** THE DATA follows **
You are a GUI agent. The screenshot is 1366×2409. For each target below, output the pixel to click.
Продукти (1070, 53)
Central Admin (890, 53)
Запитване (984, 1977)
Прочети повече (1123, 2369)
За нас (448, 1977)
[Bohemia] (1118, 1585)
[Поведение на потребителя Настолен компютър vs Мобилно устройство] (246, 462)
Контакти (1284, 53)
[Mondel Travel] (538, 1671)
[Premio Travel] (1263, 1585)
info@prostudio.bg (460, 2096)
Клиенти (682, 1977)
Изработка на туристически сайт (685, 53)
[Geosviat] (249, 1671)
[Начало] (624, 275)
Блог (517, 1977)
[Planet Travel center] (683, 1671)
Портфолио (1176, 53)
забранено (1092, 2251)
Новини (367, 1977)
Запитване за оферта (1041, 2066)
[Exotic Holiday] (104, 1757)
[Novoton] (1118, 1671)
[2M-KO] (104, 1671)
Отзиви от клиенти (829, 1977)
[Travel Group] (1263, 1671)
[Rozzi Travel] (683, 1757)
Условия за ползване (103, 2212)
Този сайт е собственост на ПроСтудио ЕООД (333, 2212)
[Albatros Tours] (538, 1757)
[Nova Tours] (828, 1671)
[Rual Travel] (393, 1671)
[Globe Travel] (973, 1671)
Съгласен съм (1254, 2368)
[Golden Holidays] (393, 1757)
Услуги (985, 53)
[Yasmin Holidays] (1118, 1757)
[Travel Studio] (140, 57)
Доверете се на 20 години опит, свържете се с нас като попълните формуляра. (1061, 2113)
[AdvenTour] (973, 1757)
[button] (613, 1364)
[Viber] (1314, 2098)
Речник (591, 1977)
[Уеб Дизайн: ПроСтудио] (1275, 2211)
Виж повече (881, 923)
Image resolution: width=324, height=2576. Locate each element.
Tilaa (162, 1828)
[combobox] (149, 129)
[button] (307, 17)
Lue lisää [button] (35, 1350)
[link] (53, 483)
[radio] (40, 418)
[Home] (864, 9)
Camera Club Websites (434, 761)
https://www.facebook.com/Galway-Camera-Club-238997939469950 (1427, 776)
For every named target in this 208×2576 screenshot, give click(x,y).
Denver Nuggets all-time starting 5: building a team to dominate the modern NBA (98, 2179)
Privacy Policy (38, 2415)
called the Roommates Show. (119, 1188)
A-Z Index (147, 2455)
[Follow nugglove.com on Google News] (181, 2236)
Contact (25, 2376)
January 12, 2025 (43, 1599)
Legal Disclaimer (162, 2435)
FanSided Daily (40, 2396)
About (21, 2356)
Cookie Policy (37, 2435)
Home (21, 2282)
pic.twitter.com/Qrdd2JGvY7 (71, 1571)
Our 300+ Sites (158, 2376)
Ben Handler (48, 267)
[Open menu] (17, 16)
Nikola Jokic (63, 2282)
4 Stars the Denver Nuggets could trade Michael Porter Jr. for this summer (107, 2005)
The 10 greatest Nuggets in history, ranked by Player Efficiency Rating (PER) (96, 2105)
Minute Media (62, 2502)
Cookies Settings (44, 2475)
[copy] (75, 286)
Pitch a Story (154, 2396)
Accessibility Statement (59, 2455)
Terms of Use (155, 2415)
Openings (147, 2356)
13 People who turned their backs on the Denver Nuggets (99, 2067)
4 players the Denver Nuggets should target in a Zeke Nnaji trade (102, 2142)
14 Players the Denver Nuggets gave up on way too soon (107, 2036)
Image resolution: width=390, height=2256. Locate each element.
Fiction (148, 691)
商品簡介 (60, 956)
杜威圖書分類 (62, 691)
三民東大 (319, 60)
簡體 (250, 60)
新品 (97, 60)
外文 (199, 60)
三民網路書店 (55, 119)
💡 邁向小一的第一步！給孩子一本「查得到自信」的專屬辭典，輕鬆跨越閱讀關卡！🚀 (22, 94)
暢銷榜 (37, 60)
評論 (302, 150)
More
** End of THE DATA **
■ TASK BRIEF
Set the entries down again, unchanged and complete.

■ WRITTEN ANSWER
You are a GUI agent. The screenshot is 1366×2409. For each target below, output the pixel to click.
Продукти (1070, 53)
Central Admin (890, 53)
Запитване (984, 1977)
Прочети повече (1123, 2369)
За нас (448, 1977)
[Bohemia] (1118, 1585)
[Поведение на потребителя Настолен компютър vs Мобилно устройство] (246, 462)
Контакти (1284, 53)
[Mondel Travel] (538, 1671)
[Premio Travel] (1263, 1585)
info@prostudio.bg (460, 2096)
Клиенти (682, 1977)
Изработка на туристически сайт (685, 53)
[Geosviat] (249, 1671)
[Начало] (624, 275)
Блог (517, 1977)
[Planet Travel center] (683, 1671)
Портфолио (1176, 53)
забранено (1092, 2251)
Новини (367, 1977)
Запитване за оферта (1041, 2066)
[Exotic Holiday] (104, 1757)
[Novoton] (1118, 1671)
[2M-KO] (104, 1671)
Отзиви от клиенти (829, 1977)
[Travel Group] (1263, 1671)
[Rozzi Travel] (683, 1757)
Условия за ползване (103, 2212)
Този сайт е собственост на ПроСтудио ЕООД (333, 2212)
[Albatros Tours] (538, 1757)
[Nova Tours] (828, 1671)
[Rual Travel] (393, 1671)
[Globe Travel] (973, 1671)
Съгласен съм (1254, 2368)
[Golden Holidays] (393, 1757)
Услуги (985, 53)
[Yasmin Holidays] (1118, 1757)
[Travel Studio] (140, 57)
Доверете се на 20 години опит, свържете се с нас като попълните формуляра. (1061, 2113)
[AdvenTour] (973, 1757)
[button] (613, 1364)
[Viber] (1314, 2098)
Речник (591, 1977)
[Уеб Дизайн: ПроСтудио] (1275, 2211)
Виж повече (881, 923)
Image resolution: width=324, height=2576. Locate each element.
Tilaa (162, 1828)
[combobox] (149, 129)
[button] (307, 17)
Lue lisää [button] (35, 1350)
[link] (53, 483)
[radio] (40, 418)
[Home] (864, 9)
Camera Club Websites (434, 761)
https://www.facebook.com/Galway-Camera-Club-238997939469950 (1427, 776)
For every named target in this 208×2576 screenshot, give click(x,y).
Denver Nuggets all-time starting 5: building a team to dominate the modern NBA (98, 2179)
Privacy Policy (38, 2415)
called the Roommates Show. (119, 1188)
A-Z Index (147, 2455)
[Follow nugglove.com on Google News] (181, 2236)
Contact (25, 2376)
January 12, 2025 (43, 1599)
Legal Disclaimer (162, 2435)
FanSided Daily (40, 2396)
About (21, 2356)
Cookie Policy (37, 2435)
Home (21, 2282)
pic.twitter.com/Qrdd2JGvY7 (71, 1571)
Our 300+ Sites (158, 2376)
Ben Handler (48, 267)
[Open menu] (17, 16)
Nikola Jokic (63, 2282)
4 Stars the Denver Nuggets could trade Michael Porter Jr. for this summer (107, 2005)
The 10 greatest Nuggets in history, ranked by Player Efficiency Rating (PER) (96, 2105)
Minute Media (62, 2502)
Cookies Settings (44, 2475)
[copy] (75, 286)
Pitch a Story (154, 2396)
Accessibility Statement (59, 2455)
Terms of Use (155, 2415)
Openings (147, 2356)
13 People who turned their backs on the Denver Nuggets (99, 2067)
4 players the Denver Nuggets should target in a Zeke Nnaji trade (102, 2142)
14 Players the Denver Nuggets gave up on way too soon (107, 2036)
Image resolution: width=390, height=2256. Locate each element.
Fiction (148, 691)
商品簡介 (60, 956)
杜威圖書分類 (62, 691)
三民東大 (319, 60)
簡體 (250, 60)
新品 (97, 60)
外文 (199, 60)
三民網路書店 (55, 119)
💡 邁向小一的第一步！給孩子一本「查得到自信」的專屬辭典，輕鬆跨越閱讀關卡！🚀 (22, 94)
暢銷榜 (37, 60)
評論 (302, 150)
More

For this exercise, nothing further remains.